Two Sides Of The Customer Service Coin
Today my family received two very different messages from two separate companies. I had to write about them and share them with you here, because the two experiences could not have been more polarizing.
The Bad Experience
My wife received a phone call from a representative at the Canadian Imperial Bank of Commerce (CIBC). We have a couple of banking products with them, and they called to check up on us and see if they could sell us anything else. My wife said that we were fine, and that we didn’t need a loan, credit card, or line of credit, thank you very much.
The CSR asked if we had a VISA.
Yes, we do.
But that VISA is in your husband’s name, isn’t it?
The CSR continued that my wife should really get a VISA in her own name, just in case I ever decide to leave her and my children.
Let me repeat that. As a sales tactic to get an existing client to add an additional service, a representative of one of the largest banks in the country actually suggested that a client’s husband might abandon her.
The Good Experience
A couple of months ago my son, age 4, drew a few pictures of a Super Mario Brothers game that he though would be fun. He asked me to send them to Nintendo of America so that they could make the game for him. We wrote a short letter, gathered up the pictures, and then mailed them to Nintendo of America.

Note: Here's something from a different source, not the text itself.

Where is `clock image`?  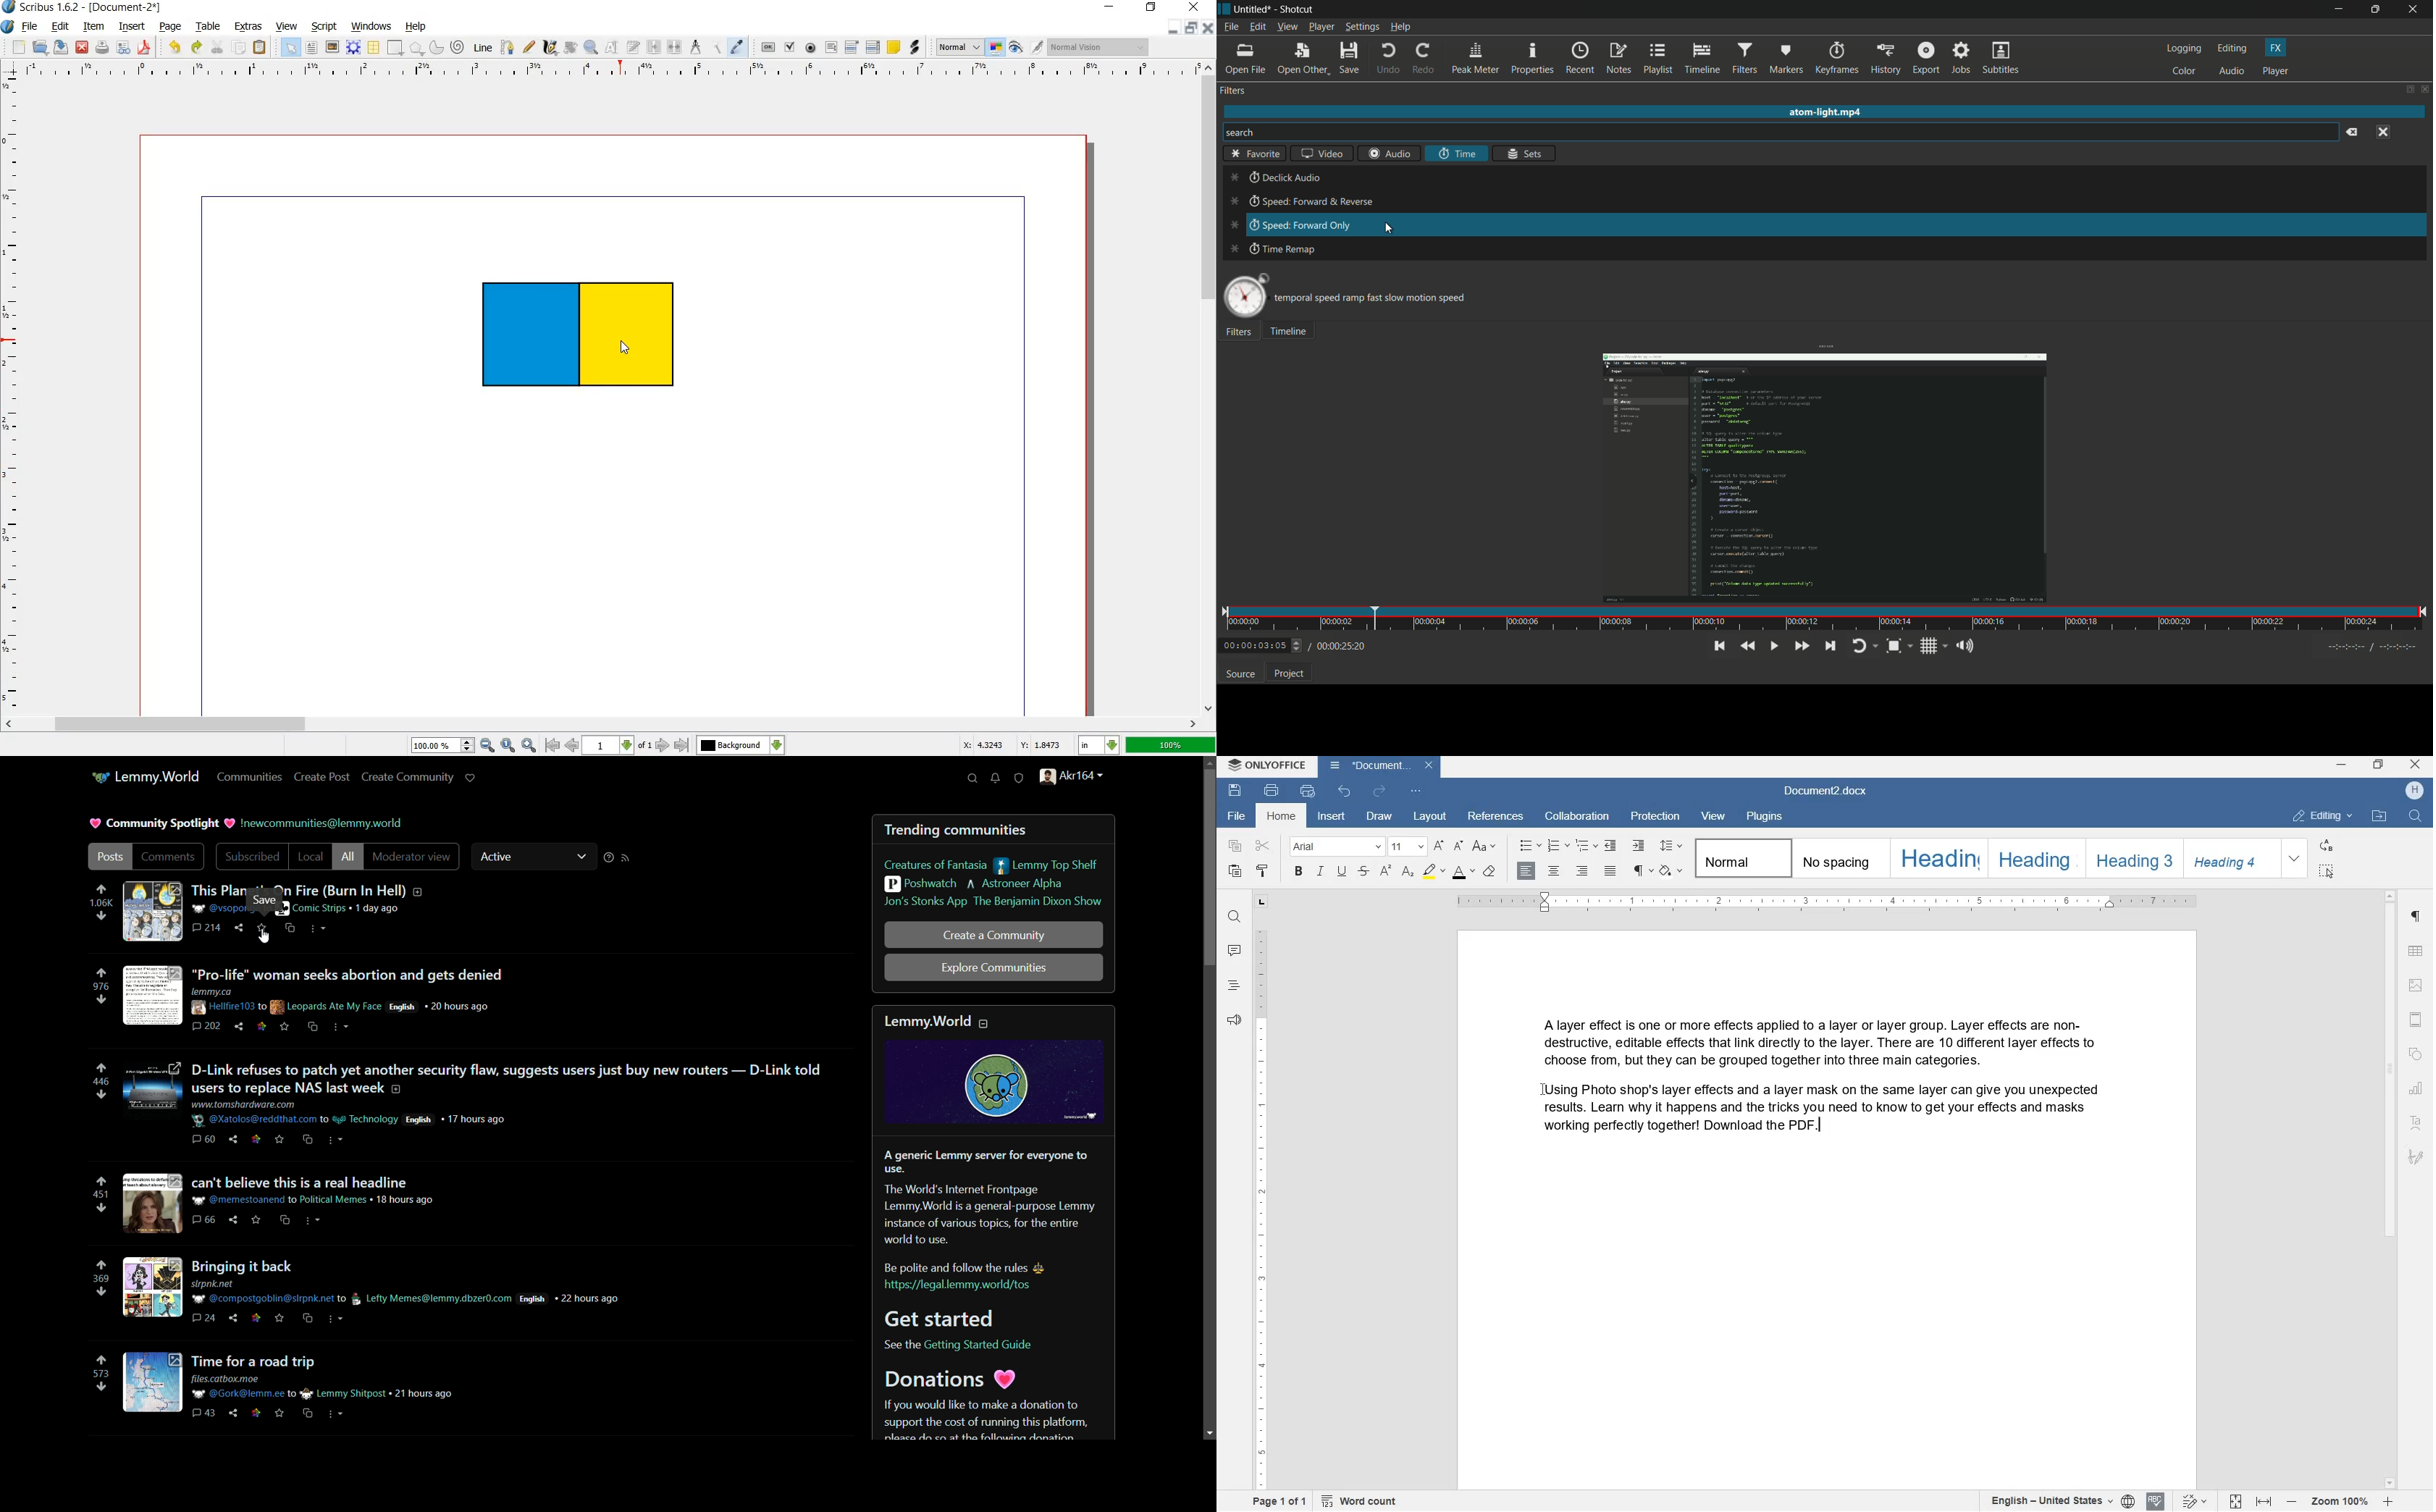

Today, he received a letter back from Nintendo. The letter was quite long, and it commented on the quality of the pictures, how much they liked his idea for a game, and a few other very nice things. To complete the letter, they said that they were very proud that their work had inspired my son, and went on to suggest that if he worked hard, that maybe someday his work would inspire others. They also included a few Nintendo trinkets as gifts for him.
So in one day – in a time span of about three hours – my family was hit with two very distinct messages from large multinational corporations. One, CIBC, shared a threatening message of despair and pain. The other, Nintendo, shared a message of thanks and hopefulness.
Which of these companies do you think we feel better about in our household? Who would we rather deal with in the future?
And what about you? What message are you sharing with your customers? Are you scaring them into making a purchase? Or are you leading with a positive message? Are you the doomsday company, or are you inspiring your customers?